# NOVA DVR XP on sale in March at Woodcraft



## Dave Paine (May 30, 2012)

In case anyone is looking at the NOVA DVR XP 1624 lathe, I just got the flyer for the next Woodcraft sale starting on 3 March and they again have the NOVA DVR XP lathe on sale for $1900, which is $500 less than normal price.

Nominally 1 3/4HP motor when run on 120V. 2 HP motor when run on 240V. The controller auto-detects the voltage. It seems the controller is amperage limited, which feels like the reason for the rating difference.

You do not need to rewire the lathe. I just made a Franken-extension cord with a double pole switch in the middle. 120V female plug on the lathe end and 240 male plug on the socket end.


----------



## jgilfor (Jan 25, 2013)

Just bought the Nova DVR 2024 (step up from XP) through Amazon. $2600 with free shipping. Comes WITH a stand ($450 value), making it only a couple hundred more than the XP on sale. That was my reasoning for getting the bigger lathe. That would be my recommendation. Of course, you will be REQUIRED to have or get 240 volt supply, versus the optional 110/240.


----------



## Dave Paine (May 30, 2012)

jgilfor said:


> Just bought the Nova DVR 2024 (step up from XP) through Amazon. $2600 with free shipping. Comes WITH a stand ($450 value), making it only a couple hundred more than the XP on sale. That was my reasoning for getting the bigger lathe. That would be my recommendation. Of course, you will be REQUIRED to have or get 240 volt supply, versus the optional 110/240.


I looked at the 2024 at the local Woodcraft store.

It seems Teknatool used the same bed height, then raised the headstock spindle a couple of inches to get the bigger swing.

I am only 5ft 7in and the 2024 spindle height would require than I used a platform to get a comfortable turning position for me, which I would not like.

I am happy to have made my own stand for the 1624. I could then customize to fit my needs.
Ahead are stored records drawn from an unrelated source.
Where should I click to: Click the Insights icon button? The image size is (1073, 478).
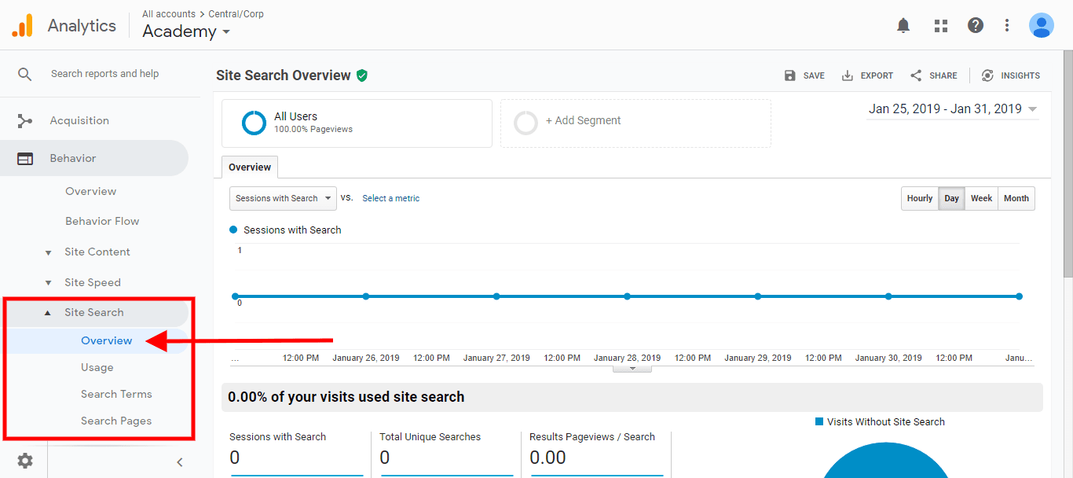coord(1010,75)
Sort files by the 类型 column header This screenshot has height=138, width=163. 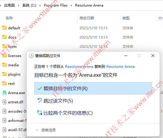pyautogui.click(x=126, y=18)
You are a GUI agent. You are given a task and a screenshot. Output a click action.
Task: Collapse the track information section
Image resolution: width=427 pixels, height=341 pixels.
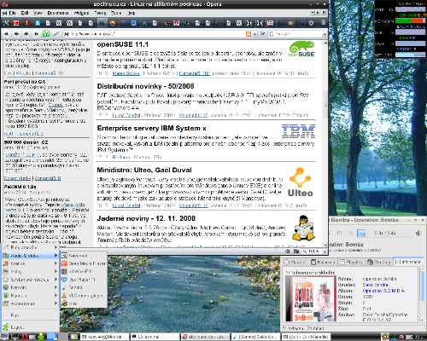coord(288,272)
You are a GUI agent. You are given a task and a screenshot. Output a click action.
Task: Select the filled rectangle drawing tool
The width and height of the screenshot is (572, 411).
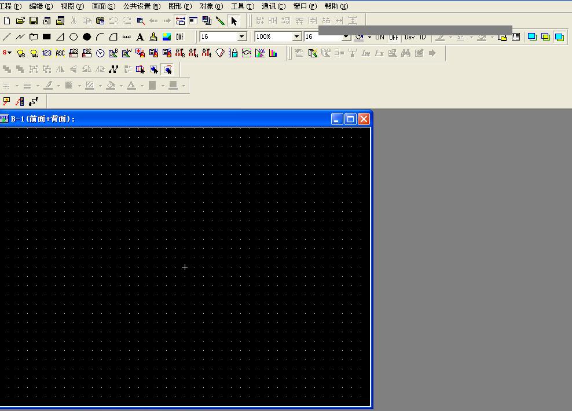(47, 37)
Adding a full length drawer for example.


----------



## Nate Bos (Jan 11, 2012)

So if I want to run my lathe on 240 all I have to do is cut the 120 head off and put a 240 head on? or make a longer cord like you did?


----------



## Dave Paine (May 30, 2012)

Nate Bos said:


> So if I want to run my lathe on 240 all I have to do is cut the 120 head off and put a 240 head on? or make a longer cord like you did?


Almost, you also need the switch to break both hot wires to properly turn off the power.

NOVA sell a kit to change the internal wiring. I wanted to maintain the machine as is, since the kit would require that I unsolder the white wire.

It was easier to put a double pole switch in a box in the middle of my "franken" extension. No changes to the lathe, so hoping there should be no issues with warranty.

Edit adding Teknatool link.

http://www.teknatool.com/products/Lathes/DVR%20XP/downloads/FAQ-%20Adding%20220V%20Switch%20to%20DVR%20XP%20in%20the%20USA.pdf


----------



## Nate Bos (Jan 11, 2012)

wow, this is great, do you think you could post a picture of your set up?

Thanks


----------



## Dave Paine (May 30, 2012)

Nate Bos said:


> wow, this is great, do you think you could post a picture of your set up?
> 
> Thanks


At the risk of someone telling me I should not have done what I did, or post what I did, I will show you the pictures.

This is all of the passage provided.